→ DIRECTIVES
- A) In the article on Australia's flood planning, what town's levee did Robert McLelland say saved it?
- B) Pick up the article on Australia's flood planning right after its final sentence and keep it going.

Flood engineers say the huge floods that devastated Brisbane last year could also happen on a similar scale in Melbourne, Perth, Adelaide, the Gold Coast and Newcastle.
They argue that thanks to Australia’s three levels of government, flood planning around the country is patchy at best, allowing for houses to be built where they should not.
On Wednesday, ABC Radio’s PM aired the first of a two-part look at Australia’s flood planning. Now it looks more broadly at how well Australia is prepared for flooding and the battle between development and nature.
Last week Federal Minister for Emergency Services Robert McLelland stood on a levee bank as floods surrounded the southern Queensland town of Charleville. He liked what he saw.
“We’ve literally stood up on the levee bank – dry on one side – looking over the moving water on the other,” Mr McLelland said.
“It unquestionably, unquestionably saved the town and I think from the long-term point of view of resilience, we need to methodically go through these areas that have been effected and look at mitigation steps we can take.”
Talk to any flood engineer and they will tell you that is an admirable proposal, but they want more.
Steve Molino, a consultant who has advised on flood plain planning for 20 years, says places which have not flooded recently also need to be examined.
“You do need to look at the places that have flooded but you also need to look at the places that did not flood,” he said.
“There’s many places in Queensland that got out of the floods this year and got out of the floods last year scot free, but are at just as much risk of flooding as many of the places that flooded last year or this year.
“Those places need to be encompassed in any studies that are done.”
And that is just Queensland.
Mr Molino says the potential flood risk across all of Australia is “huge”.
Hayden Betts, who has a PhD in flood plain management and works for KPR consulting engineers in Brisbane, agrees.
“I’m not sure how many hydrologists and hydro-engineers there are in the country – must be a thousand or two. If they applied their mind to it, I think there’d probably be enough work to keep them going for a decade or three,” he said.
But Mr Molino says Australia’s flood preparation is patchy.
“We have places where there are good structural works in place; there are places where structural works are needed,” he said.
“There are places where there is good town planning place; there are many places where better town planning is needed.”
And therein lies the big problem – just who is responsible for planning and dealing with floods in Australia?
“The responsibility falls to local, state and federal government but it varies around the country,” Mr Molino said.
Steve Opper, the director of community safety with the New South Wales State Emergency Service, thinks New South Wales has got the balance about right.
“Our situation I believe is extremely robust,” he said.
“The State Emergency Service in New South Wales is unique nationally in that we control the management of floods in an emergency context all the way from state level to local government level.
“In other jurisdictions, quite often it might be just the local council that’s responsible for planning and they may just not have enough expertise to do that.”
Money is also an issue.
Take the problem of levees – the raised banks which can protect towns from floods.
Often state governments might provide the funds to build levees but then leave it to local government to do the maintenance.
“There are levees that have been built, have settled over decades and are now providing a lower level of protection than they were originally designed to provide,” Mr Molino said.
“And there are many levees that have just been left to their own devices; there’s been no maintenance undertaken on them and therefore there’s cracks appearing in them, there’s trees growing in them.”

→ DATA BLOCK
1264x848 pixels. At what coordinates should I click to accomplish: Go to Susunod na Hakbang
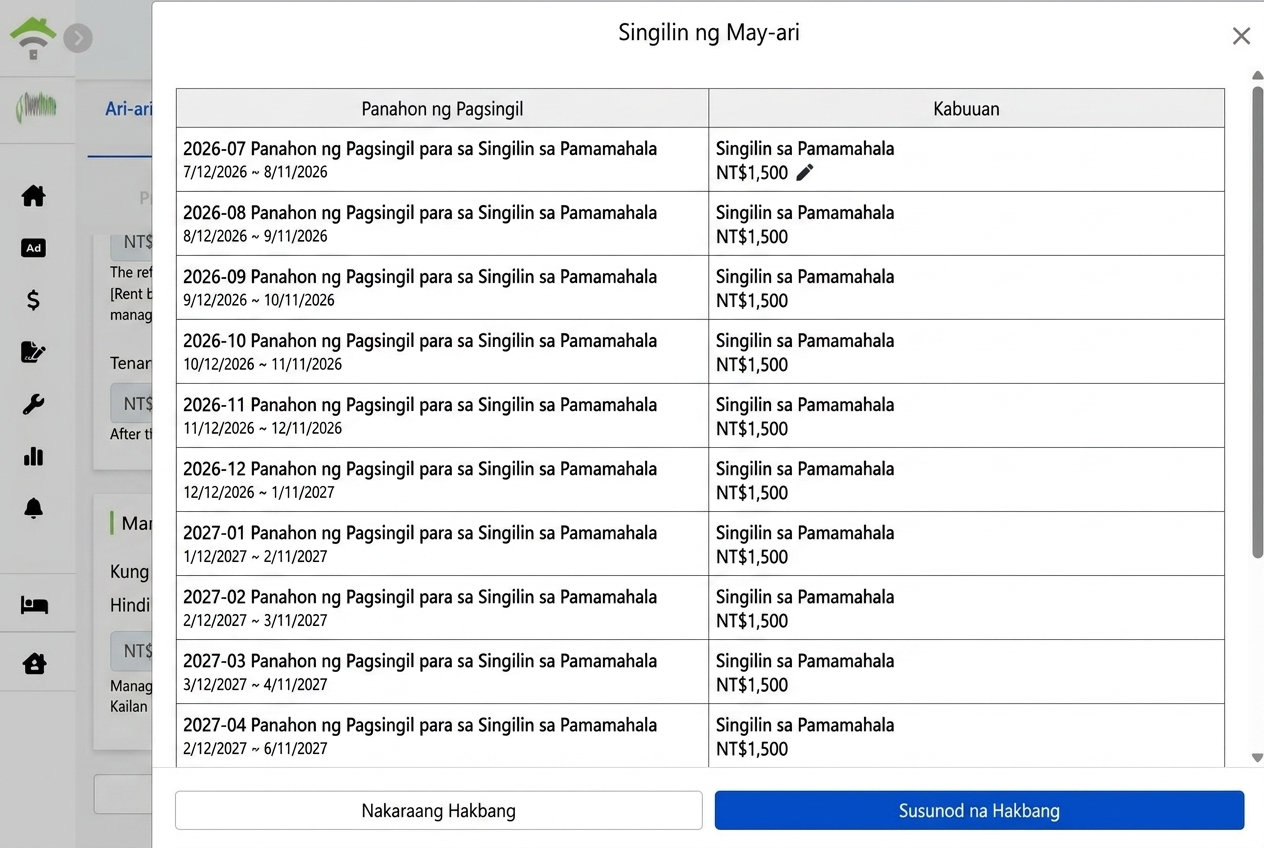pyautogui.click(x=979, y=810)
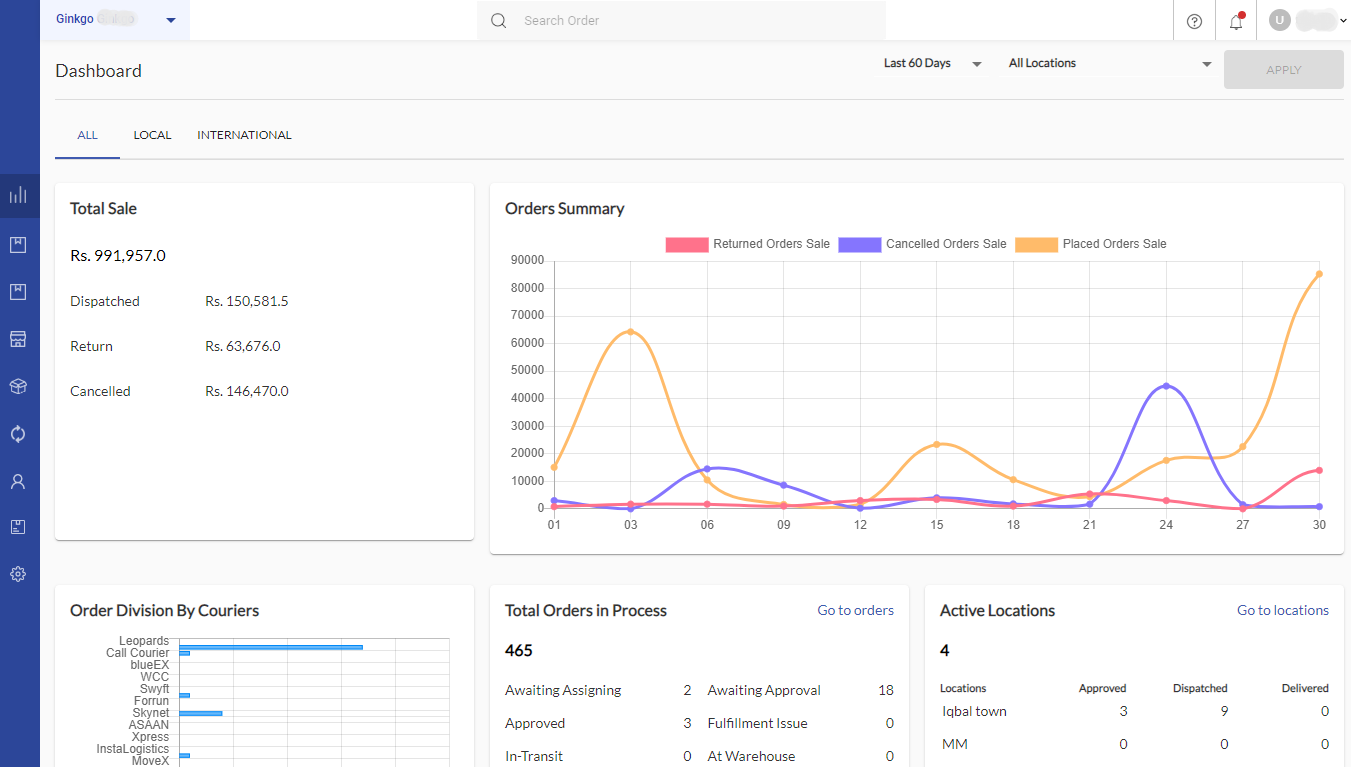Switch to the LOCAL tab

pyautogui.click(x=152, y=135)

→ FINAL ANSWERS
- A) Charleville, in southern Queensland.

- B)
Then there is the problem of protecting our big cities.
Mr Molino points to the fact that there have been a number of one-in-a-thousand flood events in Australia in the past five years.
Luckily they have been in sparsely-populated areas, but Mr Molino says the damage would be far worse if a rare flood were to occur in a bigger city.
“If a flood of that frequency were to occur somewhere like the Gold Coast, on the Hawkesbury Nepean river or on the Georges River – they’re major rivers running through Sydney – floods of that type of frequency, and they do occur around the world all the time, were they to occur in one of those areas, we’re talking about tens of thousands of houses under water and many of those homes washed away,” he said.
“And Melbourne is not immune. Melbourne has the Yarra and the Maribyrnong River and other rivers – as Melbourne expands – going into other catchment areas.
“The Torrens through Adelaide hardly ever flows, but it can flood.
“The Swan River in Western Australia.
“All our major cities have been built for historical reasons around rivers and on flood plains, so there are parts of our cities where we really do need to rethink whether those areas should be vacated and put over to other uses.”
For Mr Opper, who has drawn up the plan for evacuating tens of thousands of houses in western Sydney, proper town planning is part of flood preparation.
“The balance between how much development we put in an area and the flood risk is a very complex one; between what you can achieve to create housing and places for people to live against the risk that you place when you live almost anywhere,” he said.
Last year, the state and federal governments signed off on a national strategy for disaster resilience, which deals with floods.
It makes note that all levels of government must share the responsibility.
But some people believe that system does not work.
Dr Anthony Bergin, the director of research at the Australian Strategic Policy Institute, says the Federal Government should be taking the lead.
“Now’s the time for the Commonwealth to take a leadership role in natural disaster planning, particularly flood plain planning,” he said.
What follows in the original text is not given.